The identification of new Herbig Ae/Be stars from LAMOST DR7

TL;DR

This study systematically identified 26 new Herbig Ae/Be stars from LAMOST DR7 spectra using machine learning and spectral analysis, expanding the known population and revealing evolutionary stages through infrared color diagnostics.

Contribution

Introduces a novel method combining UMAP and SVM for identifying Herbig Ae/Be stars and demonstrates effective infrared color criteria for evolutionary classification.

Findings

Identified 26 new Herbig Ae/Be stars.

Developed infrared color diagrams to distinguish evolutionary stages.
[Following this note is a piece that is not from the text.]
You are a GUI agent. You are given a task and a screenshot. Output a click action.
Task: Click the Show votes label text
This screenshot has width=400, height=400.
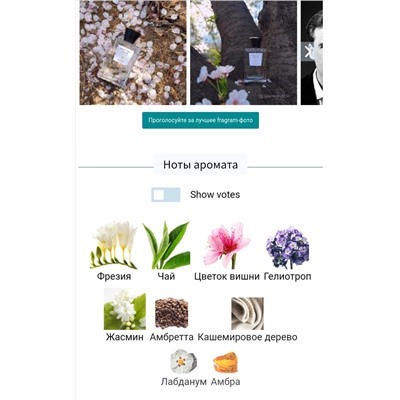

Confirmed the effectiveness of the $(K-W1)_0$ vs. $(W2-W3)_0$ diagram for classification.

Abstract

Herbig Ae/Be stars (HAeBes) are critical tracers of intermediate- and high-mass star formation, yet their census remains incomplete compared to low-mass young stellar objects like T-Tauri stars. To expand the known population, we systematically searched for HAeBes in LAMOST DR7 low-resolution spectra. Following Sun et al., we applied Uniform Manifold Approximation and Projection (UMAP) for dimensionality reduction and Support Vector Machine (SVM) classification, identifying $\sim$240,000 spectra with potential H$\alpha$ emission. After removing contaminants (non-stellar objects, extragalactic sources, CVs, and Algol systems) and restricting to B/A-type stars, we obtained 1,835 candidates through 2MASS/WISE visual inspection. Spectral energy distribution analysis confirmed 143 sources with infrared excess ($J$-band or longer wavelengths), including 92 known HAeBes. From the remaining 51 candidates, we classified 26 with strong infrared excess as new HAeBes. Color-index analysis of confirmed HAeBes and classical Ae/Be stars (CAeBes) revealed that the $(K-W1)_0$ vs. $(W2-W3)_0$ diagram effectively separates these populations: CAeBes predominantly occupy $(K-W1)_0 \leq 0.5$ and $(W2-W3)_0 \leq 1.1$, while other regions trace transition disks ($(K-W1)_0 < 0.5$ and $(W2-W3)_0 > 1.1$), globally depleted disks ($(K-W1)_0 > 0.5$ and $(W2-W3)_0 < 1.1$), and Class I/Flat/II HAeBes ($(K-W1)_0 > 0.5$ and $(W2-W3)_0 > 1.1$). More importantly, the HAeBes exhibit a clear evolutionary gradient on this diagram, with those in the Class III, Class II, Flat-SED, and Class I evolutionary stages being effectively distinguished by concentric ellipses that are roughly centered at (0,0) with semi-major axes of $a$=1.5, $a$=3.0, and $a$=4.0, and a semi-major to semi-minor axis ratio of 1.6:1.